**Materials provided:**
---
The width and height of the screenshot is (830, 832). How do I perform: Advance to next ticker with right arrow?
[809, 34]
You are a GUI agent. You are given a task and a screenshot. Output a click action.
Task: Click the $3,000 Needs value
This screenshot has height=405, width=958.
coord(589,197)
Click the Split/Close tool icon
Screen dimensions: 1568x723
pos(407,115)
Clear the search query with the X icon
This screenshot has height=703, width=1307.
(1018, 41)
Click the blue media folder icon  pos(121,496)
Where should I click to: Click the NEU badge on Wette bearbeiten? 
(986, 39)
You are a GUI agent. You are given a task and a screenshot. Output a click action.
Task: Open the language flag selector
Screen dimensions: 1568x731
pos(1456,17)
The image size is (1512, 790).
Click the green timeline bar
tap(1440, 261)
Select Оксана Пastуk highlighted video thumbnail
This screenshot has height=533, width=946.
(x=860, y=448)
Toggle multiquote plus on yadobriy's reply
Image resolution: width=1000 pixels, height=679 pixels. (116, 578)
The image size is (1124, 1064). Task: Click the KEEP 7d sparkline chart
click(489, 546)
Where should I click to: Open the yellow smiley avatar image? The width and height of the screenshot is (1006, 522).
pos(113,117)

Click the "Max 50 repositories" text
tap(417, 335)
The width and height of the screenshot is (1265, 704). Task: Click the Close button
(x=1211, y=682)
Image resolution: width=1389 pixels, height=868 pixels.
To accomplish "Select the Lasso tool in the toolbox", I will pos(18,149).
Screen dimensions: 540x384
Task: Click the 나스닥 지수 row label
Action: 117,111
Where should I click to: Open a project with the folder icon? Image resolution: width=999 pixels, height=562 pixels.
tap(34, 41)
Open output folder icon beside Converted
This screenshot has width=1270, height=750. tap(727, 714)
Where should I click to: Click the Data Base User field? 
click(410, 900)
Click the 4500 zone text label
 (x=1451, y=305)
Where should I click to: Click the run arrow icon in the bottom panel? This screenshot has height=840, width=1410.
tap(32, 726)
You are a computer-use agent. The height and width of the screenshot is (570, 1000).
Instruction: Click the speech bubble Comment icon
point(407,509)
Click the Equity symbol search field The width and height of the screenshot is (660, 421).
---
A verbatim restatement of all the entries above is required.

**Answer box:**
The width and height of the screenshot is (830, 832). How do I perform: Advance to next ticker with right arrow?
[809, 34]
You are a GUI agent. You are given a task and a screenshot. Output a click action.
Task: Click the $3,000 Needs value
This screenshot has height=405, width=958.
coord(589,197)
Click the Split/Close tool icon
Screen dimensions: 1568x723
pos(407,115)
Clear the search query with the X icon
This screenshot has height=703, width=1307.
(1018, 41)
Click the blue media folder icon  pos(121,496)
Where should I click to: Click the NEU badge on Wette bearbeiten? 
(986, 39)
You are a GUI agent. You are given a task and a screenshot. Output a click action.
Task: Open the language flag selector
Screen dimensions: 1568x731
pos(1456,17)
The image size is (1512, 790).
Click the green timeline bar
tap(1440, 261)
Select Оксана Пastуk highlighted video thumbnail
This screenshot has height=533, width=946.
(x=860, y=448)
Toggle multiquote plus on yadobriy's reply
Image resolution: width=1000 pixels, height=679 pixels. (116, 578)
The image size is (1124, 1064). Task: Click the KEEP 7d sparkline chart
click(489, 546)
Where should I click to: Open the yellow smiley avatar image? The width and height of the screenshot is (1006, 522).
pos(113,117)

Click the "Max 50 repositories" text
tap(417, 335)
The width and height of the screenshot is (1265, 704). Task: Click the Close button
(x=1211, y=682)
Image resolution: width=1389 pixels, height=868 pixels.
To accomplish "Select the Lasso tool in the toolbox", I will pos(18,149).
Screen dimensions: 540x384
Task: Click the 나스닥 지수 row label
Action: 117,111
Where should I click to: Open a project with the folder icon? Image resolution: width=999 pixels, height=562 pixels.
tap(34, 41)
Open output folder icon beside Converted
This screenshot has width=1270, height=750. tap(727, 714)
Where should I click to: Click the Data Base User field? 
click(410, 900)
Click the 4500 zone text label
 (x=1451, y=305)
Where should I click to: Click the run arrow icon in the bottom panel? This screenshot has height=840, width=1410.
tap(32, 726)
You are a computer-use agent. The height and width of the screenshot is (570, 1000).
Instruction: Click the speech bubble Comment icon
point(407,509)
Click the Equity symbol search field The width and height of the screenshot is (660, 421).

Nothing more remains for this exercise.